**Items listed in a dataset:**
· · · · · · ·

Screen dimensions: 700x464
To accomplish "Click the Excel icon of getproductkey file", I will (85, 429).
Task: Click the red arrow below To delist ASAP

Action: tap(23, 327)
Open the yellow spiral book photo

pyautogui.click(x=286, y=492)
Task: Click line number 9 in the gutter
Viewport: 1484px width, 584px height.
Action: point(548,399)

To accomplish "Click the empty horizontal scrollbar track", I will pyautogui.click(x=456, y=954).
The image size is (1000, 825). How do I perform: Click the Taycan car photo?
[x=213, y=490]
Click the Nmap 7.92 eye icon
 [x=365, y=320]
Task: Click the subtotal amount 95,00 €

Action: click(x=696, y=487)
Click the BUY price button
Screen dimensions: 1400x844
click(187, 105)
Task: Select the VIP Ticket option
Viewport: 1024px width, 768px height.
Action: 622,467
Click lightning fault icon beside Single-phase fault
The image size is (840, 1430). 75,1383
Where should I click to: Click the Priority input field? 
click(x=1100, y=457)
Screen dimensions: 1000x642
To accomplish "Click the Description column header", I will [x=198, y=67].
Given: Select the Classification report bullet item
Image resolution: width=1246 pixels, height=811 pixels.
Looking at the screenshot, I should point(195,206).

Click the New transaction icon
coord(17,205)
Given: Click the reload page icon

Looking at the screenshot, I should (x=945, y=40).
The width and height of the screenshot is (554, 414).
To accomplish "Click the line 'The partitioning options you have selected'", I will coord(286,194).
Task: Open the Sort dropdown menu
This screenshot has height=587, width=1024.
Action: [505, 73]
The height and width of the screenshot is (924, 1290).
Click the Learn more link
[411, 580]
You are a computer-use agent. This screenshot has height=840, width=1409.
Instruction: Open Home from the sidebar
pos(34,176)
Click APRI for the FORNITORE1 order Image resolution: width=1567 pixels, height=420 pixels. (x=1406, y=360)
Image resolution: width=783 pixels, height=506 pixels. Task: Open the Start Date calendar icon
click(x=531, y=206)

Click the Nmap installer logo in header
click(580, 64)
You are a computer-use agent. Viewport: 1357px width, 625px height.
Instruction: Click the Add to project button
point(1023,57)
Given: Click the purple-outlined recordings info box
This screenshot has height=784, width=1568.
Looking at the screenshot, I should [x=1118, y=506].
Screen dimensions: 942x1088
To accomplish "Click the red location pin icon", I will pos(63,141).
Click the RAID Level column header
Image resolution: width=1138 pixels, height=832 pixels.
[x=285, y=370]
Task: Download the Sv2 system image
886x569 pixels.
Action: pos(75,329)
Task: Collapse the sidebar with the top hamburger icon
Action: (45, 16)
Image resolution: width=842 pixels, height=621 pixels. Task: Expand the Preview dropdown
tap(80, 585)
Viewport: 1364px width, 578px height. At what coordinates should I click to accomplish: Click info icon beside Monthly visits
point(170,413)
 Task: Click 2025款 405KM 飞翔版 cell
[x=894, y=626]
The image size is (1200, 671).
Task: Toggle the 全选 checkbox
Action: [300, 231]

· · · · · · ·

All records above must be printed again, exactly.

**Output below:**
Screen dimensions: 700x464
To accomplish "Click the Excel icon of getproductkey file", I will (85, 429).
Task: Click the red arrow below To delist ASAP

Action: tap(23, 327)
Open the yellow spiral book photo

pyautogui.click(x=286, y=492)
Task: Click line number 9 in the gutter
Viewport: 1484px width, 584px height.
Action: point(548,399)

To accomplish "Click the empty horizontal scrollbar track", I will pyautogui.click(x=456, y=954).
The image size is (1000, 825). How do I perform: Click the Taycan car photo?
[x=213, y=490]
Click the Nmap 7.92 eye icon
 [x=365, y=320]
Task: Click the subtotal amount 95,00 €

Action: click(x=696, y=487)
Click the BUY price button
Screen dimensions: 1400x844
click(187, 105)
Task: Select the VIP Ticket option
Viewport: 1024px width, 768px height.
Action: 622,467
Click lightning fault icon beside Single-phase fault
The image size is (840, 1430). 75,1383
Where should I click to: Click the Priority input field? 
click(x=1100, y=457)
Screen dimensions: 1000x642
To accomplish "Click the Description column header", I will [x=198, y=67].
Given: Select the Classification report bullet item
Image resolution: width=1246 pixels, height=811 pixels.
Looking at the screenshot, I should point(195,206).

Click the New transaction icon
coord(17,205)
Given: Click the reload page icon

Looking at the screenshot, I should (x=945, y=40).
The width and height of the screenshot is (554, 414).
To accomplish "Click the line 'The partitioning options you have selected'", I will coord(286,194).
Task: Open the Sort dropdown menu
This screenshot has height=587, width=1024.
Action: [505, 73]
The height and width of the screenshot is (924, 1290).
Click the Learn more link
[411, 580]
You are a computer-use agent. This screenshot has height=840, width=1409.
Instruction: Open Home from the sidebar
pos(34,176)
Click APRI for the FORNITORE1 order Image resolution: width=1567 pixels, height=420 pixels. (x=1406, y=360)
Image resolution: width=783 pixels, height=506 pixels. Task: Open the Start Date calendar icon
click(x=531, y=206)

Click the Nmap installer logo in header
click(580, 64)
You are a computer-use agent. Viewport: 1357px width, 625px height.
Instruction: Click the Add to project button
point(1023,57)
Given: Click the purple-outlined recordings info box
This screenshot has height=784, width=1568.
Looking at the screenshot, I should [x=1118, y=506].
Screen dimensions: 942x1088
To accomplish "Click the red location pin icon", I will pos(63,141).
Click the RAID Level column header
Image resolution: width=1138 pixels, height=832 pixels.
[x=285, y=370]
Task: Download the Sv2 system image
886x569 pixels.
Action: pos(75,329)
Task: Collapse the sidebar with the top hamburger icon
Action: (45, 16)
Image resolution: width=842 pixels, height=621 pixels. Task: Expand the Preview dropdown
tap(80, 585)
Viewport: 1364px width, 578px height. At what coordinates should I click to accomplish: Click info icon beside Monthly visits
point(170,413)
 Task: Click 2025款 405KM 飞翔版 cell
[x=894, y=626]
The image size is (1200, 671).
Task: Toggle the 全选 checkbox
Action: [300, 231]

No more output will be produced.